On the way home, I grabbed four cans of beer for me and Nick, and here I am, sitting at the computer with a can of Quilmes, revelling at how complicated the Argentine postal system is. One blogger commented on my previous post about Correo Argentina, saying that they grew up in Argentina and now cherish the US Postal System as one of the perks of living in the US. I could not agree more! Nick and I were laughing that here we are dealing with the Pony Express. :-) But at the end of the day, it is chalked up to a funny story and a good lesson, of which there are many in Argentina. One of my students told me the other day that living in Argentina is like reading a 1000 page book on life lessons. I think that may be one of my favorite expressions I have heard yet in these three months.

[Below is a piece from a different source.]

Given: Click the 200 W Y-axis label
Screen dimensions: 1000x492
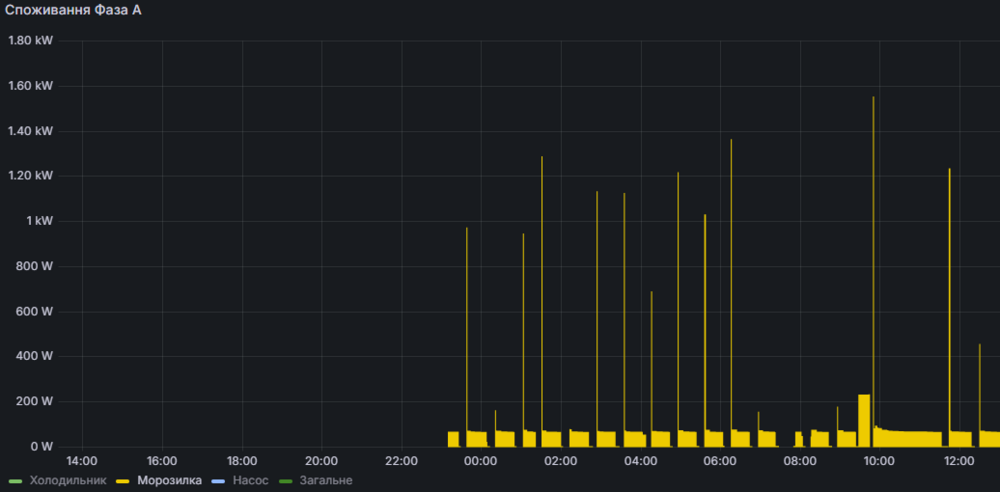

Other than Correo adventures, this week has been wonderful. Nick has been working for the past month for one company that he has come to really love, and which has come to really love him--they offered him two new classes this week! So he is very busy teaching, getting more comfortable in the profession with every passing day. He is reading up a storm, currently reading Ghost Wars, the book Barack Obama is also currently reading. :-) He continues to follow the news religiously regarding the President-Elect, and he has also found time to become very good at Scrabble, beating me in 4 out of 5 games this week. Yikes!
Other big news with us is that we are currently on the look-out for a new apartment. Although we have loved living in San Telmo and living with Cecilia, some things have convinced us that it is time to move. For one, San Telmo is relatively expensive for Buenos Aires, as it is very popular with tourists. In addition, unfortunately, Nick and I were robbed last week. However, for an unlucky situation, we were very lucky in that neither one of us was hurt at all--only our wallets suffered. Although a robbery is something that could happen absolutely anywhere, we feel that because San Telmo has so many tourists, it might at times proove to be a good target for thieves. So, we are taking extra precautions, taking cabs at night if we are alone, not taking anything valuable with us when we go out, etc. We have told Cecilia that we will be moving on December 15th and are currently looking at some nice and very safe areas, like Caballito, Almagro, and Villa Crespo--areas that are a little more removed from the city center, but seem to be very safe and have a community all their own. It is exciting looking for a new apartment--we will be moving in right around Christmas time, and will bring in the New Year in a new home, with new lessons under our belt, and a new chapter of our Buenos Aires adventure. We will keep you posted with descriptions and pictures of the new home we decide upon! Until later, ¡buen fin de semana!